• [Available data]:
::::::

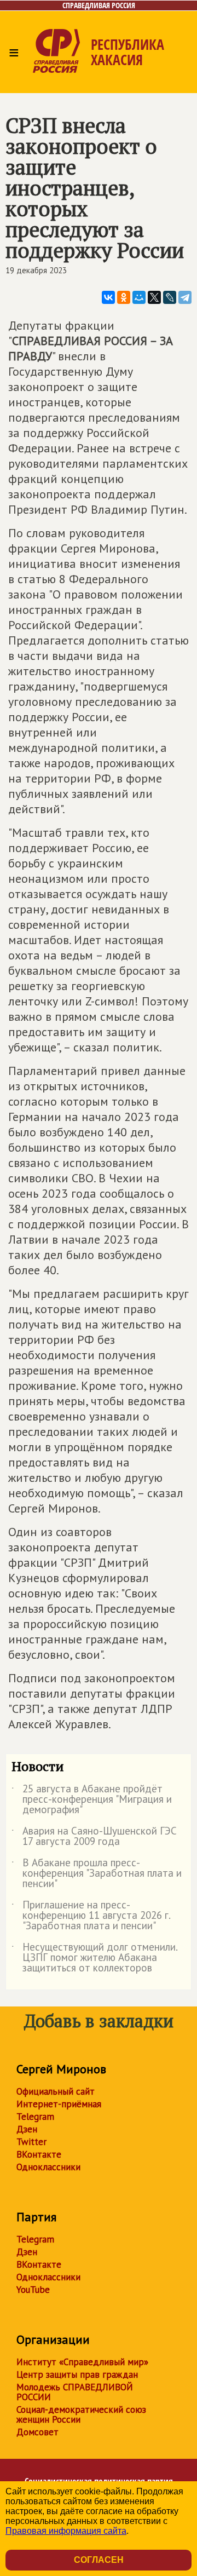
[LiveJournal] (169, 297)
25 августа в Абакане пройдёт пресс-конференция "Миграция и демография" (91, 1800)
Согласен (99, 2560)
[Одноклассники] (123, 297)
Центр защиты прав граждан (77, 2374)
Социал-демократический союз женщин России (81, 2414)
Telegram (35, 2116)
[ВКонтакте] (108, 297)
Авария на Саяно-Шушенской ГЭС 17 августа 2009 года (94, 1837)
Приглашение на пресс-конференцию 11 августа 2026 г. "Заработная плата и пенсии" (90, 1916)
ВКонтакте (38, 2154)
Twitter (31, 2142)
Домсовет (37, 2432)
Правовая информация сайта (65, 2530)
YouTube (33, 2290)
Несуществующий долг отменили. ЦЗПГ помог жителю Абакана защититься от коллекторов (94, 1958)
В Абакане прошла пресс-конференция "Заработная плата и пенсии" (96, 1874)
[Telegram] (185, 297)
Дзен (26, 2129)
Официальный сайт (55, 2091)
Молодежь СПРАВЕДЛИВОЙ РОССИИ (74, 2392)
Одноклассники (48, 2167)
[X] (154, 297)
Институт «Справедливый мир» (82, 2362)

::::::

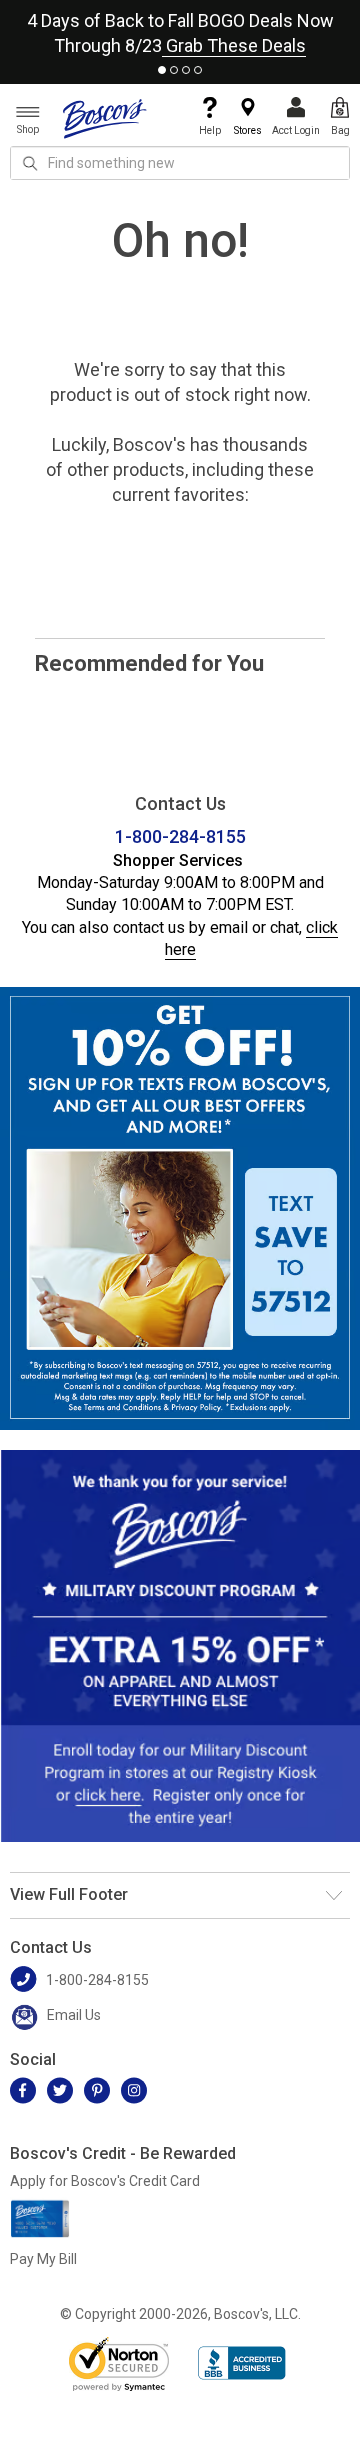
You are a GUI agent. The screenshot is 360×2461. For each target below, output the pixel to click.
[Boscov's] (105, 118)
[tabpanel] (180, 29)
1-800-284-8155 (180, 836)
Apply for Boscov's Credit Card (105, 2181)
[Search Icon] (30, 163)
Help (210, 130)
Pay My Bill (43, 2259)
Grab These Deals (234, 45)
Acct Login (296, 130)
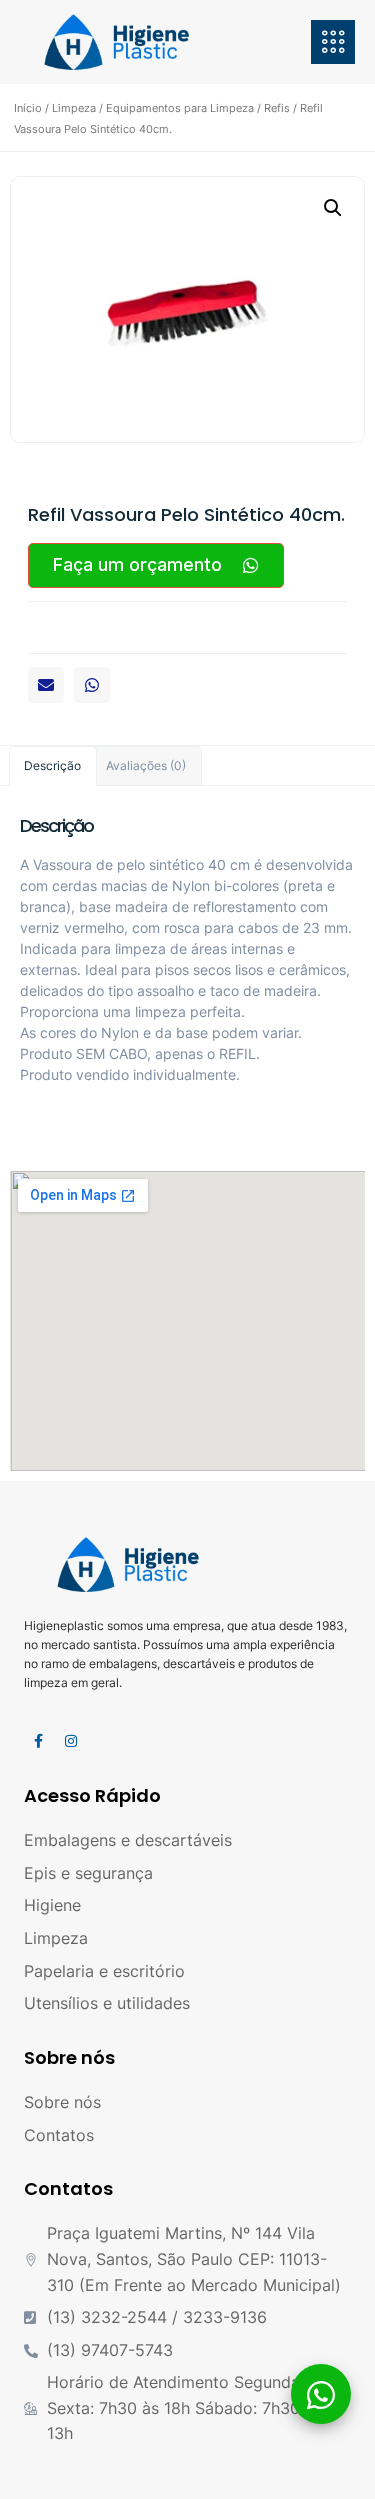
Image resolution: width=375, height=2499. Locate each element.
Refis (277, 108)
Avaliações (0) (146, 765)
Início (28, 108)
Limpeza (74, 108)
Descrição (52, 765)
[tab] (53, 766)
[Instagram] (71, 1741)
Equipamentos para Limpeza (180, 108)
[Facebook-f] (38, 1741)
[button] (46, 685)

::::::

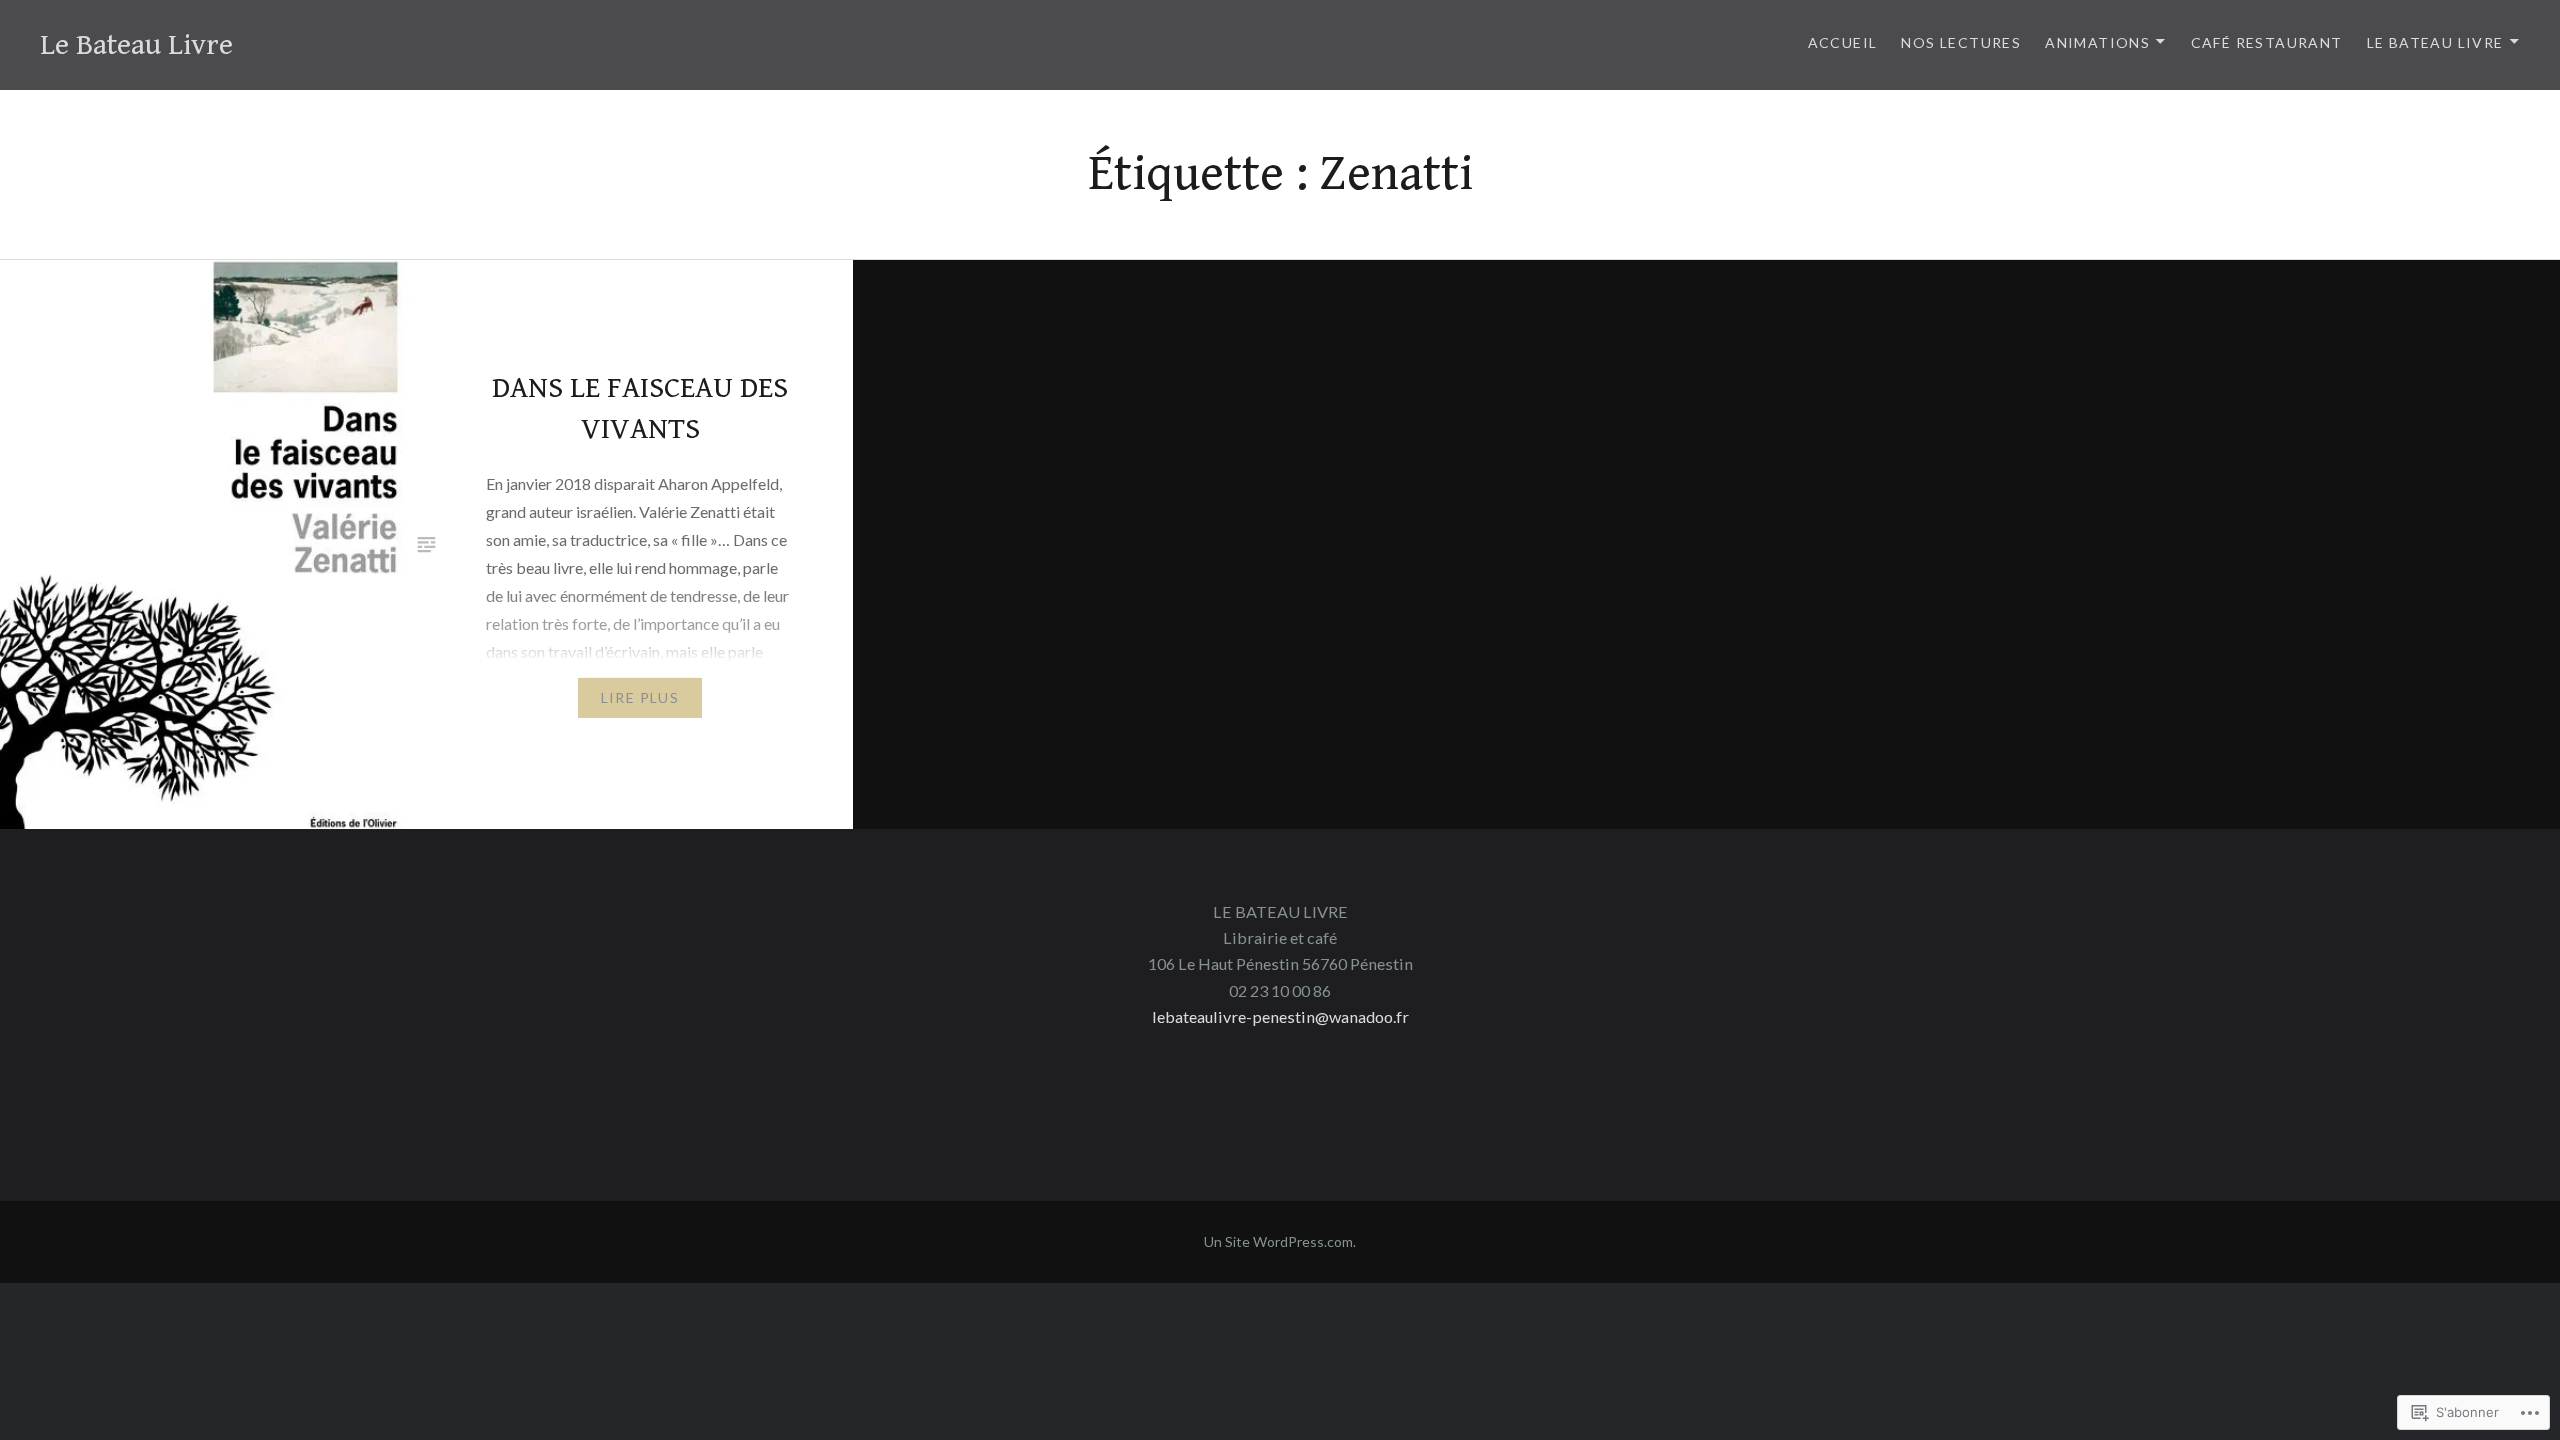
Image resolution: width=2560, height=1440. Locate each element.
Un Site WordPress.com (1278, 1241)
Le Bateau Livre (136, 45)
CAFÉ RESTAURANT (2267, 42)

::::::

• [Problem requirements]:
Copy out each line of the listing that contains the word "Locate".

• [Written solution]:
Image resolution: width=375, height=2499. Locate each element.
Image resolution: width=2560, height=1440. Locate each element.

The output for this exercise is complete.